Nosklo's offered solution will quickly break if too much data is written to the receiving end of the pipe:


from subprocess import Popen, PIPE

p1 = Popen(["grep", "-v", "not"], stdin=PIPE, stdout=PIPE)
p2 = Popen(["cut", "-c", "1-10"], stdin=p1.stdout, stdout=PIPE, close_fds=True)
p1.stdin.write('Hello World\n' * 20000)
p1.stdin.close()
result = p2.stdout.read() 
assert result == "Hello Worl\n"

If this script doesn't hang on your machine, just increase "20000" to something that exceeds the size of your operating system's pipe buffers.

This is because the operating system is buffering the input to "grep", but once that buffer is full, the p1.stdin.write call will block until something reads from p2.stdout. In toy scenarios, you can get way with writing to/reading from a pipe in the same process, but in normal usage, it is necessary to write from one thread/process and read from a separate thread/process. This is true for subprocess.popen, os.pipe, os.popen*, etc.

Another twist is that sometimes you want to keep feeding the pipe with items generated from earlier output of the same pipe. The solution is to make both the pipe feeder and the pipe reader asynchronous to the man program, and implement two queues: one between the main program and the pipe feeder and one between the main program and the pipe reader. PythonInteract is an example of that.

Subprocess is a nice convenience model, but because it hides the details of the os.popen and os.fork calls it does under the hood, it can sometimes be more difficult to deal with than the lower-level calls it utilizes. For this reason, subprocess is not a good way to learn about how inter-process pipes really work.


You must do this in several threads. Otherwise, you'll end up in a situation where you can't send data: child p1 won't read your input since p2 doesn't read p1's output because you don't read p2's output.

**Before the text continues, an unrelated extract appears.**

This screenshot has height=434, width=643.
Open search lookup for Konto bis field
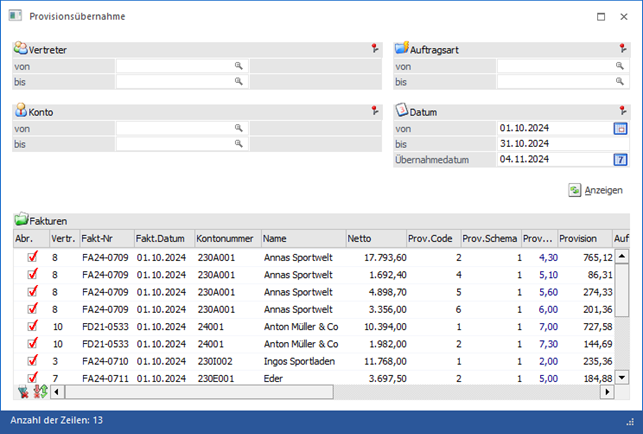[x=239, y=144]
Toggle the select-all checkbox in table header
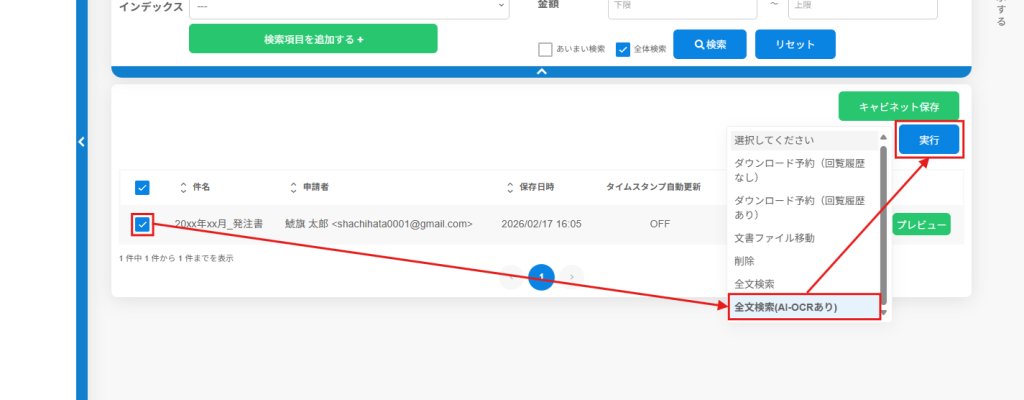This screenshot has height=400, width=1024. [x=142, y=187]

So you need a background thread that reads what p2 writes out. That will allow p2 to continue after writing some data to the pipe, so it can read the next line of input from p1 which again allows p1 to process the data which you send to it.

Alternatively, you can send the data to p1 with a background thread and read the output from p2 in the main thread. But either side must be a thread.


Responding to nosklo's assertion (see other comments to this question) that it can't be done without close_fds=True:

close_fds=True is only necessary if you've left other file descriptors open. When opening multiple child processes, it's always good to keep track of open files that might get inherited, and to explicitly close any that aren't needed:

from subprocess import Popen, PIPE

p1 = Popen(["grep", "-v", "not"], stdin=PIPE, stdout=PIPE)
p1.stdin.write('Hello World\n')
p1.stdin.close()
p2 = Popen(["cut", "-c", "1-10"], stdin=p1.stdout, stdout=PIPE)
result = p2.stdout.read() 
assert result == "Hello Worl\n"

close_fds defaults to False because subprocess prefers to trust the calling program to know what it's doing with open file descriptors, and just provide the caller with an easy option to close them all if that's what it wants to do.

But the real issue is that pipe buffers will bite you for all but toy examples. As I have said in my other answers to this question, the rule of thumb is to not have your reader and your writer open in the same process/thread. Anyone who wants to use the subprocess module for two-way communication would be well-served to study os.pipe and os.fork, first. They're actually not that hard to use if you have a good example to look at.